## Materials provided

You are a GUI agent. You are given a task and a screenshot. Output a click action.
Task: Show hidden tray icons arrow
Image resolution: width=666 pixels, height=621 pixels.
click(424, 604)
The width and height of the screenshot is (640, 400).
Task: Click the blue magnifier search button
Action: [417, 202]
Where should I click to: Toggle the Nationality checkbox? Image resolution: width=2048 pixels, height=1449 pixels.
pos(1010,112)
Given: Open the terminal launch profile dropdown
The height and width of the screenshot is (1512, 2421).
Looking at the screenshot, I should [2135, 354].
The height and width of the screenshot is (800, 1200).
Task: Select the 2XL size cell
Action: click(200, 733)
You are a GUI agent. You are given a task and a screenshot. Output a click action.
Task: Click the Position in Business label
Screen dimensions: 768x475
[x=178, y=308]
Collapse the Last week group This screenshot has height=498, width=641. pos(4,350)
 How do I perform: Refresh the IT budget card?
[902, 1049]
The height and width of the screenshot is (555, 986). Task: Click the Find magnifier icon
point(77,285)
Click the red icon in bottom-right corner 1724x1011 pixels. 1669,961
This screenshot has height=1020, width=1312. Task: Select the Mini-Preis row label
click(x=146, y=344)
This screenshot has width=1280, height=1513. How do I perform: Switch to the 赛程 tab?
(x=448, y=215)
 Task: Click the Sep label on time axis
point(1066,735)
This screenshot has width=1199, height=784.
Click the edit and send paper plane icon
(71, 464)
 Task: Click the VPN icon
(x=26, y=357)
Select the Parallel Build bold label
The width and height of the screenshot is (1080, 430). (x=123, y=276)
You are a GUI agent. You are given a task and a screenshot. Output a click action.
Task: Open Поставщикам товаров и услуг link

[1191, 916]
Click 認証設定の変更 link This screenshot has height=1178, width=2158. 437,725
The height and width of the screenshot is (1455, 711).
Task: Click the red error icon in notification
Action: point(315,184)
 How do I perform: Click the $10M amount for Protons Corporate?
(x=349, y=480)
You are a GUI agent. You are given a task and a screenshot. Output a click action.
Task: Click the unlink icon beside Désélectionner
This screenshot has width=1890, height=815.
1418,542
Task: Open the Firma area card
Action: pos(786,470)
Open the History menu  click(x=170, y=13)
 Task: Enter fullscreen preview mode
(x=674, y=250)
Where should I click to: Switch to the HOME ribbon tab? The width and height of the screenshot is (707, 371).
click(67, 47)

## Instruction
Identify every line in the records above that contains the string "resolution", treating uppercase and lowercase as distinct, and copy each such line in full.

## The output
Image resolution: width=666 pixels, height=621 pixels.
Where should I click to: Toggle the Nationality checkbox? Image resolution: width=2048 pixels, height=1449 pixels.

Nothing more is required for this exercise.